Bartu, bakışlarını Çağlar'dan hayvanlara doğru çevirdi. Üstüne gelen Aral'ı görmesiyle korkuyla Çağlar'a daha da sarılırken Çağlar karnını tutarak uyanmıştı.
"Seni piç!" diyerek ayağa kalkmıştı.
"Onu bana verirsen sana bir şey yapmayacağım."
"O bir mal değil. Ne benim ne senin. Ona insan gözüyle bakmalısın. Onu sana asla bırakmam." diyerek zaten işi bitmiş olan Aral'a bir kere daha vurdu.
Bartu, Çağlar'dan öğrendiği şekilde hayvanları yanına çağırdı.

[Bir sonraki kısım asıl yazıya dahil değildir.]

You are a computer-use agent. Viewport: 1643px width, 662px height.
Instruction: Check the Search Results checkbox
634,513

Hayvanlar zaten mağaradakilerin işini bitirmişti. Ayı, Çağlar ve Bartu'yu sırtına alarak az kalmış yolu ilerledi.
Bir köye yaklaştıklarında Bartu, Çağlar'ı belinden tutarken ayıya durmasını söyledi.

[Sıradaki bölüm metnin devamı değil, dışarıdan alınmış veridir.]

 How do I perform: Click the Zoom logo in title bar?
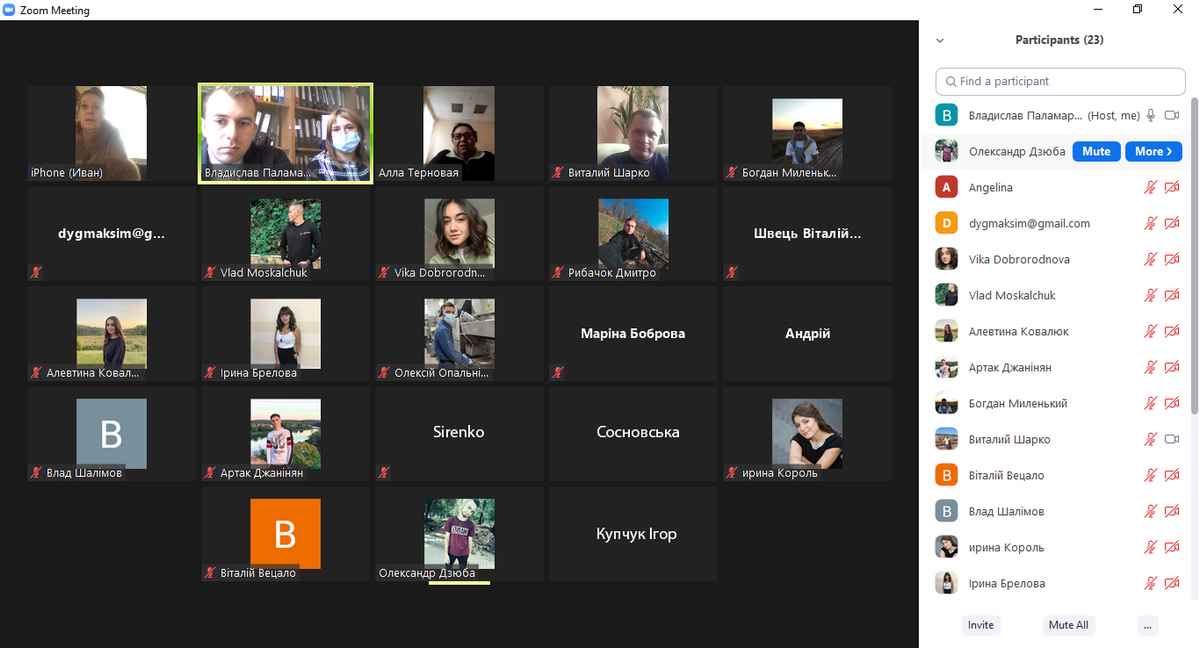coord(9,10)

Ayının üstünden önce Bartu kendi inmişti. Sonra da Çağlar'ı kucağına aldı.
"Ben teşekkür ederim hepinize. Beni ne kadar anlıyorsunuz bilmiyorum ama. Bana güvenerek Çağlar'ın yanımda kalmasına izin verdiğiniz için ayrı teşekkür ederim. Sarılalım mı?"
Hayvanların hepsi bir araya gelerek ikiliyi sarmıştı. Çağlar da yarı uyanıkken mırıldandı:
"Teşekkür ederim, sizi seviyorum çocuklar. Ziyarete geleceğim."
Bartu, kucağındaki bedenle ikisi de el sallarken uzaklaştı.
"Görüşürüz!"
"Görüşürüz!"
Çağlar kollarını kucağında durduğu bedenin beline sararken hayvanlarına el sallamaya devam ediyordu.
"Seni iyileştirmesi için birini bulmalıyız."
Köyün meydanı olduğunu düşündükleri bir yere varmışlardı.
"Yardım edebilecek birileri var mı?"
Camdan onları gören bir dede, tahtadan yapılmış olan evinden çıktı.
"Hayırdır gençler?"
"Karnında bir yara var. Burada herhangi bir doktor var mı?"
"Ben yardım edebilirim. Gelin bakalım."
Bartu her ne kadar korksa da Çağlar'a bir şey olmasını istemediğinden eve girmişti.
Yaşlı adam elinde birkaç malzemeyle geri dönüp yarasına bakmıştı ve sarmıştı.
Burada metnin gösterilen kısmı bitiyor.